DMS has two options for destinations — Redshift and S3. There is no direct Snowflake integration. Redshift was no longer an option, so we had to make it work with S3. But there was one small difference — if the DMS destination is Redshift, the data is transferred in such a way that it mimics the MySQL table (a delete event deletes the record, an update — updates the record). An S3 destination meant transferring the CDC logs where we get a record for each new insert, update, and delete event. Such behaviour is great for our data lake needs but needed modification for the tables used by the analysts. This was when we discovered some additional nice Snowflake features.
Snowflake can connect to S3. And via Snowpipe it can ingest new data as soon as it lands in S3. So the first step was to build our data lake directly into Snowflake by storing all events in near real-time as they come in parquet format. Now how to deduplicate this data, apply the inserts, updates, and deletes and store it in new tables in near real-time without rescanning the entire data lake every time? Snowflake Streams and Tasks come to the rescue.
Snowflake Streams keep a record of the rows that were already consumed by a task, leaving you with only the unconsumed rows for the next run of the task. This way, we don’t have to rescan the entire data lake on every run.
Snowflake Tasks let you schedule any query. You can also specify a condition so that the query is started only if there is new data in a Snowflake Stream. This way, we were able to schedule very frequent merges reading from Snowflake Streams.
Now that we solved the biggest challenge with DMS, we also had to deal with the rest of the migration. And as it turned out, it was pretty simple.
Migrating Airflow was quite easy. Most of our jobs used sqlalchemy to write/read the data into/from Redshift. So we had to only switch the sqlalchemy connection from Redshift to Snowflake.
At this point, we decided that now is a good time to take advantage of Snowflake’s semi-structured data support. We slightly modified the Airflow jobs that were ingesting JSON files so that the jobs would no longer do transformations but would store the raw JSON files in our Snowflake data lake, and later the JSON files will be transformed into tables via Snowflake Streams and Tasks. This helped us build up our data lake and significantly sped up the development of new data sources. We no longer had to plan which columns we will ingest and what would be their data type. We just picked up the entire JSON and did the data exploration after the ingestion.

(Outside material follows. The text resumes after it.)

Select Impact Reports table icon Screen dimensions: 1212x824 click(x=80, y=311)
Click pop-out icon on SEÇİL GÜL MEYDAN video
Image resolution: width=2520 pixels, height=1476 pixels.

While migrating to Snowflake, we did something stupid. We decided to do a second migration in parallel — from Stitch to Fivetran. Don’t do this, don’t do two migrations in parallel. The decision to migrate was good and deserves a separate article. But the timing was not good and it slowed down both migrations and put unnecessary strain on the team.
If we ignore this migration from Stitch to Fivetran, the process itself of migrating Stitch or Fivetran to Snowflake is pretty straight-forward. Just create a new destination and recreate your connectors there.
There is beauty in dbt. You write your transformations in plain SQL without caring much about the platform. We only had to remove the dist and sort keys, configure the new Snowflake connection, and migrated hundreds of dbt models in hours. A child’s play.
We’ve been using Snowflake for a few months now and everyone seems to be happy with the change.
The analysts can feel their queries running faster. There are no longer downtimes and stale data.
The data engineers don’t have to spend half of their time extinguishing fires and maintaining the data warehouse and can now focus on development. Building the data lake is now easier and setting up new data ingestions is faster.
Overall, the migration was a good decision that made our Analytics Platform more reliable and easier to maintain and use.